I have just returned from Porto in Portugal, where I attended the III International Conference on Media and Communication: “Media and Journalism in an evolving ecosystem”. For me personally, this was a very special conference from the beginning as it was the first time I was to present a paper at an international conference (though I have done it before on research seminars, etc.). The title of my paper was “News Websites’ Real-Time Coverage of Emergent Crisis: a Scandinavian study”, the presentation went well, and I will write more about the study later as it will be part of my PhD dissertation.
Let me turn to the conference and jump straight to the conclusion: this was a very good conference, one of the best I’ve been to. It was well-organized, all the papers were of a high quality, and the social events in between the academic parts were spectacular.
First, the organization. Even though the organizers could consider making the final program available a little earlier for the fourth iteration of the International Conference on Media and Communication, everything in Porto worked smoothly. They even got the Portuguese secretary of state at the opening ceremony! Great job by Professor Rui Novais and his team.
Second, the academic content. Of the 16 paper presentations, there was not one presentation that did not give me something to think about, be inspired by, or use in my own research. It would be too much to go through all the interesting points here, so I’ll just remark that I’ve got quite a number of new ideas to pursue in my future research, and that I’ve met a lot of intelligent and interesting scholars to collaborate with.
The conference had four keynote speakers: Dan Hallin gave a rich and inspiring account of how journalism is moving from its modernism into post-modernism with a move towards de-professionalization and opinionated, entertainment-oriented content (I must, however, admit that this talk reminded me very much of his keynote in Bergen last November); Mark Deuze presented his view on journalistic work in a society where media constitute an integral part of all social activity, arguing that journalists need to “brand” themselves through e.g. social media (that this keynote was presented at a video conference just added some kind of meta layer to his very talk); Elizabeth Grabe provided an inspirational approach to analyzing image bites in political coverage, providing a methodological framework for rigorously analyzing images quantitatively; and Robert Entman convincingly showed how scandal journalism works in relation to the American presidency and argued that media need to calibrate their journalistic coverage according to the seriousness of the political misconduct.
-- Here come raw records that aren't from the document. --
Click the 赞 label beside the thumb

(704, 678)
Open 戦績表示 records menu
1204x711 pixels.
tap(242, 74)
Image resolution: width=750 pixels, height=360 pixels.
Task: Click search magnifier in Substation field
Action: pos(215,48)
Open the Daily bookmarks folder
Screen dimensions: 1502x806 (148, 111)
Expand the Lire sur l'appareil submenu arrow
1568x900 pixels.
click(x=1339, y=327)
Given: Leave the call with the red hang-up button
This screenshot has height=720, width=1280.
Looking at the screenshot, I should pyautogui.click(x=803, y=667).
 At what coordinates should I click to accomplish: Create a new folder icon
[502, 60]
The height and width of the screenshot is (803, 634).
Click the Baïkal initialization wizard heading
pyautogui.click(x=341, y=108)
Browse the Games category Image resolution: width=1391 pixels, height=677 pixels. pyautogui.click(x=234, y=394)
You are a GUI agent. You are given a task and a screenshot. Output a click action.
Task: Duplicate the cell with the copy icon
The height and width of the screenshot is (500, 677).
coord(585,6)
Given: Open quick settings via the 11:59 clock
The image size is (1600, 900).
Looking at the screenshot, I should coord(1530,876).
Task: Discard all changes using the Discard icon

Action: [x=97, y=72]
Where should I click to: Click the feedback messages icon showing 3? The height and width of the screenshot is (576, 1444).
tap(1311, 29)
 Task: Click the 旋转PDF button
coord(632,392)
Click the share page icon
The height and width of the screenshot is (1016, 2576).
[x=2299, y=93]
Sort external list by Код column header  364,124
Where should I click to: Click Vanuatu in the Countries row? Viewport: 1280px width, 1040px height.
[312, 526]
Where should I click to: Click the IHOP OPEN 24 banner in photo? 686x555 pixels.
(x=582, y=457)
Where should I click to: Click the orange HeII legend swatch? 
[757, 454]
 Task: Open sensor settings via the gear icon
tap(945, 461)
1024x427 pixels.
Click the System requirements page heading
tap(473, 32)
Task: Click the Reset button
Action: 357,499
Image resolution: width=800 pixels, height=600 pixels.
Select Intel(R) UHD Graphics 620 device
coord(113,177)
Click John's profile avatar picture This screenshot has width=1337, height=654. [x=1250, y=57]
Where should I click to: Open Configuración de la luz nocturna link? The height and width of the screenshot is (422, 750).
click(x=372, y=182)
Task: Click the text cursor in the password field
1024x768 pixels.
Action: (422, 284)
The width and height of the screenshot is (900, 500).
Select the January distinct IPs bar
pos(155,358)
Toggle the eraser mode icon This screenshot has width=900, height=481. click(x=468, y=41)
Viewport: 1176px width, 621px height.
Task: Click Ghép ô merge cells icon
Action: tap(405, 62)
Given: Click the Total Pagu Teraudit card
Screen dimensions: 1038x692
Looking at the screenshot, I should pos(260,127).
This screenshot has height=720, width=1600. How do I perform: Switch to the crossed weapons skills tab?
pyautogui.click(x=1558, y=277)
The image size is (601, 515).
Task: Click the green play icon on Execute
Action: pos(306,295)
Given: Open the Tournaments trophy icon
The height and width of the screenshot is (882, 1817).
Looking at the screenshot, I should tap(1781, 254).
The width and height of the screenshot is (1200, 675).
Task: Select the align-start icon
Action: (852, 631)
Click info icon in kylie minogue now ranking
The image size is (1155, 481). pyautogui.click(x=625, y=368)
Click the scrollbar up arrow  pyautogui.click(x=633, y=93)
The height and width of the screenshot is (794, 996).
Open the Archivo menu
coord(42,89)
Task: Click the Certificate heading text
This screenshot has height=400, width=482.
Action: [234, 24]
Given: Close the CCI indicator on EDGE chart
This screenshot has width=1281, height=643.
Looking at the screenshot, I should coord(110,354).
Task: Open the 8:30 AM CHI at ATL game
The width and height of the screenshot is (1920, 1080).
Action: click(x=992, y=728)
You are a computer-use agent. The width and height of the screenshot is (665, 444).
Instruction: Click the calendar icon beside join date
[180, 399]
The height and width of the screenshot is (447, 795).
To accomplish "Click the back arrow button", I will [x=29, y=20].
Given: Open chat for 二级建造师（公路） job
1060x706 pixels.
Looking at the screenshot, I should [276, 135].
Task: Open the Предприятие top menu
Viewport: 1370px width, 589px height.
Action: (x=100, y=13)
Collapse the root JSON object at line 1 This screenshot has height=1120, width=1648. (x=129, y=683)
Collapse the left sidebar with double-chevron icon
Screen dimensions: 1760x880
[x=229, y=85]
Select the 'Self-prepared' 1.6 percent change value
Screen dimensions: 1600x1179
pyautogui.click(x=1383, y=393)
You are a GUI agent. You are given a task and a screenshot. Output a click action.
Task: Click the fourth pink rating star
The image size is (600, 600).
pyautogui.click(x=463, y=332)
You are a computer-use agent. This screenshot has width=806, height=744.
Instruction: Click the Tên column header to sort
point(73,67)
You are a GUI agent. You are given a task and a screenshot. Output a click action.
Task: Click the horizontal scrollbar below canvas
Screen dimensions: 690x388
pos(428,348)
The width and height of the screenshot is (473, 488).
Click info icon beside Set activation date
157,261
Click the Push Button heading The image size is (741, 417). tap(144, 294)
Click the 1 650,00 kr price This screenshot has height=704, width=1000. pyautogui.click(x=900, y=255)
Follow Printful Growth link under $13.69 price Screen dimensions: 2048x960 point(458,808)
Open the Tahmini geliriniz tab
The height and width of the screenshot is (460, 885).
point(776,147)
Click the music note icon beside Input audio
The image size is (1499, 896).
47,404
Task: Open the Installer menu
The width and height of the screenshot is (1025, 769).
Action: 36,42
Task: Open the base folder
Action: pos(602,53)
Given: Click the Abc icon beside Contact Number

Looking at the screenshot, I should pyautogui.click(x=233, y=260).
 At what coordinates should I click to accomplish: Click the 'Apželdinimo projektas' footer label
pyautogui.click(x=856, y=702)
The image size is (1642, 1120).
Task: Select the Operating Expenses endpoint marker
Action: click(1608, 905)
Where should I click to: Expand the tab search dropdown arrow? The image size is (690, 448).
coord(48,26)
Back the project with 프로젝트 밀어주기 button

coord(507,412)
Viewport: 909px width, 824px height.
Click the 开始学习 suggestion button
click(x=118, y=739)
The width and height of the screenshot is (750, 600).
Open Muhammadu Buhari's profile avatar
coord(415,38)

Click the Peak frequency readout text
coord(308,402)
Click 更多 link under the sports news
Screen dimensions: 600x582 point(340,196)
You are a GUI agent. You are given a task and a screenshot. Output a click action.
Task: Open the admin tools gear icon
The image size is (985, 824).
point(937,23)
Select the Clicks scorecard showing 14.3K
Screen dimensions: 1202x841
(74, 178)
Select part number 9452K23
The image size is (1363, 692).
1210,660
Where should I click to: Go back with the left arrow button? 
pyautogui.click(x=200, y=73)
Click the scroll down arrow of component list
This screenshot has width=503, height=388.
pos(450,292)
Third, the organizers had also gone to great length to make this a conference to remember for the social events. Chris Paterson from Leeds University said that in Britain, a lunch break would usually be 20 minutes long and have the worst food in town, and in Denmark it’s quite the same (even though we usually stretch the break to be 40 minutes); but in Porto, the lunch breaks were two hours of dining at great restaurants (one of them under the Portuguese sun in the restaurant’s garden). On the second day of the conference, the lavish lunch was even followed by a guided tour around town and a boat ride on the river Duoro. This was a great success, and everybody enjoyed that the organizers had also scheduled activities outside of the conference rooms. I think this photo, which was taken by Tiago Oliveira right after the boat ride, epitomizes the overall feeling at the conference:
Life can be sweet, even when you’re conferencing.